| REQUIRED TASK |
Copy out the data below, renaming "GUI agent" as "interface agent" wherever it occurs and leaving everything else the same.

* Begin RECORDED DATA *

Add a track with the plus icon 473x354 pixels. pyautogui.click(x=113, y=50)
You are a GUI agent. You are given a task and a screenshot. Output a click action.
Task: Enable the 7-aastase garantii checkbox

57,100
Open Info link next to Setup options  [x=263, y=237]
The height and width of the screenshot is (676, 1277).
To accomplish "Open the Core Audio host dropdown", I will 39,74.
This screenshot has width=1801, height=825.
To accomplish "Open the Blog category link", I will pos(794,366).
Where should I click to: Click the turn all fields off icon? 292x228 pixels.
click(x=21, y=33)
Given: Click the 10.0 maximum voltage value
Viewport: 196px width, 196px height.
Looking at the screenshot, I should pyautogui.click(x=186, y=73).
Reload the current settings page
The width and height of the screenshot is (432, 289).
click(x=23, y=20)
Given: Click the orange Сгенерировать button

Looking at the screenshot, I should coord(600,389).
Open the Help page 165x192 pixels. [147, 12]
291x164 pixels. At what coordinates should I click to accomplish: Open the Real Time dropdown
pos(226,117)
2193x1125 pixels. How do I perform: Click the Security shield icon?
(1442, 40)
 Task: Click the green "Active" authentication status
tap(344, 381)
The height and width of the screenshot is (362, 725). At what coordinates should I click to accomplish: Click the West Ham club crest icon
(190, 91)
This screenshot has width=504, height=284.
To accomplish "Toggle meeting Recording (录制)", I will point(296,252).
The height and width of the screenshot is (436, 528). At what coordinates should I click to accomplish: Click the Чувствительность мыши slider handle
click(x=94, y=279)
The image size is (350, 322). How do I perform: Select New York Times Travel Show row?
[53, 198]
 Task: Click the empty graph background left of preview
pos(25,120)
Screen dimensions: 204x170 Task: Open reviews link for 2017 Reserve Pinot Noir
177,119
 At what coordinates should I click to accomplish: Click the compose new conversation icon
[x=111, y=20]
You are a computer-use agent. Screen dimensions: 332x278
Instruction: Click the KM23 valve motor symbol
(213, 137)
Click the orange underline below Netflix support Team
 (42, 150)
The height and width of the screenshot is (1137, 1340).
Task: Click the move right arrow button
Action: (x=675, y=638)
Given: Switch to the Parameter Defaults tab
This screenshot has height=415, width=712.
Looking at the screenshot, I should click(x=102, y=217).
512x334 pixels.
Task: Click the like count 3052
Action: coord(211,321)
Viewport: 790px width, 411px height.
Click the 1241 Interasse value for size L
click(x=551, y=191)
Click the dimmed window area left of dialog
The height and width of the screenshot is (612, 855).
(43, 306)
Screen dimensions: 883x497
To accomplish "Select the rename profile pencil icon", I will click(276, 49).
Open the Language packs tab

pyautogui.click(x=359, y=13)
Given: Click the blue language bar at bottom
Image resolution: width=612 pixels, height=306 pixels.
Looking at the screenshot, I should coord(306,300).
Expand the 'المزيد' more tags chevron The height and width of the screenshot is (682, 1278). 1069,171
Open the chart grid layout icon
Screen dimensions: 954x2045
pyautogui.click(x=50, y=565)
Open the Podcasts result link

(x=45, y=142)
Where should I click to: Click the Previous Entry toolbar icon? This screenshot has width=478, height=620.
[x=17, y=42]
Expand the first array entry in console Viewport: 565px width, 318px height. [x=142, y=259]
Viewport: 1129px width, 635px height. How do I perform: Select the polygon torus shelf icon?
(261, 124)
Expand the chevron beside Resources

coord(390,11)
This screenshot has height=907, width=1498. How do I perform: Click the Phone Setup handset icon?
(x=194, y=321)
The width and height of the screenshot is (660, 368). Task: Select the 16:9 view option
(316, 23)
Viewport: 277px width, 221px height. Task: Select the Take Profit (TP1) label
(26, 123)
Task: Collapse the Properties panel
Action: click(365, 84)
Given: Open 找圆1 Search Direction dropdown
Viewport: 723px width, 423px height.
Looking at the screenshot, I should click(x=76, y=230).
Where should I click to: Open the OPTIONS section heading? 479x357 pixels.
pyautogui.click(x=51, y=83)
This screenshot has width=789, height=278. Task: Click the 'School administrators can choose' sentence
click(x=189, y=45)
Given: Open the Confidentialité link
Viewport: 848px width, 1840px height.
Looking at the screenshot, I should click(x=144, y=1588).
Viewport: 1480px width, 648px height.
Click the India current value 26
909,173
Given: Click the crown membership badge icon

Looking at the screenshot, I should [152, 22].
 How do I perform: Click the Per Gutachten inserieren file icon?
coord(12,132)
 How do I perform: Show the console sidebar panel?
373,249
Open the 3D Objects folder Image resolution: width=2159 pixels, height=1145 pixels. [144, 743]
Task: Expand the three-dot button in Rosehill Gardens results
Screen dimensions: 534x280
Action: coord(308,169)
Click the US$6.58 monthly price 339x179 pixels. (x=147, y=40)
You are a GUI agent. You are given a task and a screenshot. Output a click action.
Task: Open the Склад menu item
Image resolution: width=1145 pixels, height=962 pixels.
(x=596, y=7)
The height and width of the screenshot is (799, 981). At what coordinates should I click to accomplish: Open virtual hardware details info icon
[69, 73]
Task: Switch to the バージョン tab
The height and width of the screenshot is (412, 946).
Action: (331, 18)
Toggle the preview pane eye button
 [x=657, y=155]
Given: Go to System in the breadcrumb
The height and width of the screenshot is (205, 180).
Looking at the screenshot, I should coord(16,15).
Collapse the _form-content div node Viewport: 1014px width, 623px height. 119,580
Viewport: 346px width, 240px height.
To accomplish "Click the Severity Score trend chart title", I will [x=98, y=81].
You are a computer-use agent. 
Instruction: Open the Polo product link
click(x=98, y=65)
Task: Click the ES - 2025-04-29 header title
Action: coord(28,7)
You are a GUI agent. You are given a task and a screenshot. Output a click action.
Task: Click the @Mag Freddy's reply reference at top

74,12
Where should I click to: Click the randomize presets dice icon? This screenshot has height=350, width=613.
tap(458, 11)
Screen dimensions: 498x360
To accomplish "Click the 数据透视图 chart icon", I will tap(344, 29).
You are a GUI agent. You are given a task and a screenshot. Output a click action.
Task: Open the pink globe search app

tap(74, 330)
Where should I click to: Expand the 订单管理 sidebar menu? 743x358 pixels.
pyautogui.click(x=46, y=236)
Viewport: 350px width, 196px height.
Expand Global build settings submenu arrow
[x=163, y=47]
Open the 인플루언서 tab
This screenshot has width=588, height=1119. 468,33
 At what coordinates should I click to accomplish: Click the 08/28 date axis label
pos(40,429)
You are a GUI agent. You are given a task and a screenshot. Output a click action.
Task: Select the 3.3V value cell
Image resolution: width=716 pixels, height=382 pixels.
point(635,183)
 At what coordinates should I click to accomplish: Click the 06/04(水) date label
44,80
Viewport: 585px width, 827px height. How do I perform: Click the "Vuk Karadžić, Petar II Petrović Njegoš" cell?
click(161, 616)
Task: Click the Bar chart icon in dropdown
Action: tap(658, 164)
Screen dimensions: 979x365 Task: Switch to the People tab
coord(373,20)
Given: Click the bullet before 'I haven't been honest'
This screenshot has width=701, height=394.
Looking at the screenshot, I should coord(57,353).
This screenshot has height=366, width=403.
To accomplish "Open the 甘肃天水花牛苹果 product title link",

* End RECORDED DATA *

| THE OUTPUT |
Add a track with the plus icon 473x354 pixels. pyautogui.click(x=113, y=50)
You are a interface agent. You are given a task and a screenshot. Output a click action.
Task: Enable the 7-aastase garantii checkbox

57,100
Open Info link next to Setup options  [x=263, y=237]
The height and width of the screenshot is (676, 1277).
To accomplish "Open the Core Audio host dropdown", I will 39,74.
This screenshot has width=1801, height=825.
To accomplish "Open the Blog category link", I will pos(794,366).
Where should I click to: Click the turn all fields off icon? 292x228 pixels.
click(x=21, y=33)
Given: Click the 10.0 maximum voltage value
Viewport: 196px width, 196px height.
Looking at the screenshot, I should pyautogui.click(x=186, y=73).
Reload the current settings page
The width and height of the screenshot is (432, 289).
click(x=23, y=20)
Given: Click the orange Сгенерировать button

Looking at the screenshot, I should coord(600,389).
Open the Help page 165x192 pixels. [147, 12]
291x164 pixels. At what coordinates should I click to accomplish: Open the Real Time dropdown
pos(226,117)
2193x1125 pixels. How do I perform: Click the Security shield icon?
(1442, 40)
 Task: Click the green "Active" authentication status
tap(344, 381)
The height and width of the screenshot is (362, 725). At what coordinates should I click to accomplish: Click the West Ham club crest icon
(190, 91)
This screenshot has width=504, height=284.
To accomplish "Toggle meeting Recording (录制)", I will point(296,252).
The height and width of the screenshot is (436, 528). At what coordinates should I click to accomplish: Click the Чувствительность мыши slider handle
click(x=94, y=279)
The image size is (350, 322). How do I perform: Select New York Times Travel Show row?
[53, 198]
 Task: Click the empty graph background left of preview
pos(25,120)
Screen dimensions: 204x170 Task: Open reviews link for 2017 Reserve Pinot Noir
177,119
 At what coordinates should I click to accomplish: Click the compose new conversation icon
[x=111, y=20]
You are a computer-use agent. Screen dimensions: 332x278
Instruction: Click the KM23 valve motor symbol
(213, 137)
Click the orange underline below Netflix support Team
 (42, 150)
The height and width of the screenshot is (1137, 1340).
Task: Click the move right arrow button
Action: (x=675, y=638)
Given: Switch to the Parameter Defaults tab
This screenshot has height=415, width=712.
Looking at the screenshot, I should click(x=102, y=217).
512x334 pixels.
Task: Click the like count 3052
Action: coord(211,321)
Viewport: 790px width, 411px height.
Click the 1241 Interasse value for size L
click(x=551, y=191)
Click the dimmed window area left of dialog
The height and width of the screenshot is (612, 855).
(43, 306)
Screen dimensions: 883x497
To accomplish "Select the rename profile pencil icon", I will click(276, 49).
Open the Language packs tab

pyautogui.click(x=359, y=13)
Given: Click the blue language bar at bottom
Image resolution: width=612 pixels, height=306 pixels.
Looking at the screenshot, I should coord(306,300).
Expand the 'المزيد' more tags chevron The height and width of the screenshot is (682, 1278). 1069,171
Open the chart grid layout icon
Screen dimensions: 954x2045
pyautogui.click(x=50, y=565)
Open the Podcasts result link

(x=45, y=142)
Where should I click to: Click the Previous Entry toolbar icon? This screenshot has width=478, height=620.
[x=17, y=42]
Expand the first array entry in console Viewport: 565px width, 318px height. [x=142, y=259]
Viewport: 1129px width, 635px height. How do I perform: Select the polygon torus shelf icon?
(261, 124)
Expand the chevron beside Resources

coord(390,11)
This screenshot has height=907, width=1498. How do I perform: Click the Phone Setup handset icon?
(x=194, y=321)
The width and height of the screenshot is (660, 368). Task: Select the 16:9 view option
(316, 23)
Viewport: 277px width, 221px height. Task: Select the Take Profit (TP1) label
(26, 123)
Task: Collapse the Properties panel
Action: click(365, 84)
Given: Open 找圆1 Search Direction dropdown
Viewport: 723px width, 423px height.
Looking at the screenshot, I should click(x=76, y=230).
Where should I click to: Open the OPTIONS section heading? 479x357 pixels.
pyautogui.click(x=51, y=83)
This screenshot has width=789, height=278. Task: Click the 'School administrators can choose' sentence
click(x=189, y=45)
Given: Open the Confidentialité link
Viewport: 848px width, 1840px height.
Looking at the screenshot, I should click(x=144, y=1588).
Viewport: 1480px width, 648px height.
Click the India current value 26
909,173
Given: Click the crown membership badge icon

Looking at the screenshot, I should [152, 22].
 How do I perform: Click the Per Gutachten inserieren file icon?
coord(12,132)
 How do I perform: Show the console sidebar panel?
373,249
Open the 3D Objects folder Image resolution: width=2159 pixels, height=1145 pixels. [144, 743]
Task: Expand the three-dot button in Rosehill Gardens results
Screen dimensions: 534x280
Action: coord(308,169)
Click the US$6.58 monthly price 339x179 pixels. (x=147, y=40)
You are a interface agent. You are given a task and a screenshot. Output a click action.
Task: Open the Склад menu item
Image resolution: width=1145 pixels, height=962 pixels.
(x=596, y=7)
The height and width of the screenshot is (799, 981). At what coordinates should I click to accomplish: Open virtual hardware details info icon
[69, 73]
Task: Switch to the バージョン tab
The height and width of the screenshot is (412, 946).
Action: (331, 18)
Toggle the preview pane eye button
 [x=657, y=155]
Given: Go to System in the breadcrumb
The height and width of the screenshot is (205, 180).
Looking at the screenshot, I should coord(16,15).
Collapse the _form-content div node Viewport: 1014px width, 623px height. 119,580
Viewport: 346px width, 240px height.
To accomplish "Click the Severity Score trend chart title", I will [x=98, y=81].
You are a computer-use agent. 
Instruction: Open the Polo product link
click(x=98, y=65)
Task: Click the ES - 2025-04-29 header title
Action: coord(28,7)
You are a interface agent. You are given a task and a screenshot. Output a click action.
Task: Click the @Mag Freddy's reply reference at top

74,12
Where should I click to: Click the randomize presets dice icon? This screenshot has height=350, width=613.
tap(458, 11)
Screen dimensions: 498x360
To accomplish "Click the 数据透视图 chart icon", I will tap(344, 29).
You are a interface agent. You are given a task and a screenshot. Output a click action.
Task: Open the pink globe search app

tap(74, 330)
Where should I click to: Expand the 订单管理 sidebar menu? 743x358 pixels.
pyautogui.click(x=46, y=236)
Viewport: 350px width, 196px height.
Expand Global build settings submenu arrow
[x=163, y=47]
Open the 인플루언서 tab
This screenshot has width=588, height=1119. 468,33
 At what coordinates should I click to accomplish: Click the 08/28 date axis label
pos(40,429)
You are a interface agent. You are given a task and a screenshot. Output a click action.
Task: Select the 3.3V value cell
Image resolution: width=716 pixels, height=382 pixels.
point(635,183)
 At what coordinates should I click to accomplish: Click the 06/04(水) date label
44,80
Viewport: 585px width, 827px height. How do I perform: Click the "Vuk Karadžić, Petar II Petrović Njegoš" cell?
click(161, 616)
Task: Click the Bar chart icon in dropdown
Action: tap(658, 164)
Screen dimensions: 979x365 Task: Switch to the People tab
coord(373,20)
Given: Click the bullet before 'I haven't been honest'
This screenshot has width=701, height=394.
Looking at the screenshot, I should coord(57,353).
This screenshot has height=366, width=403.
To accomplish "Open the 甘肃天水花牛苹果 product title link",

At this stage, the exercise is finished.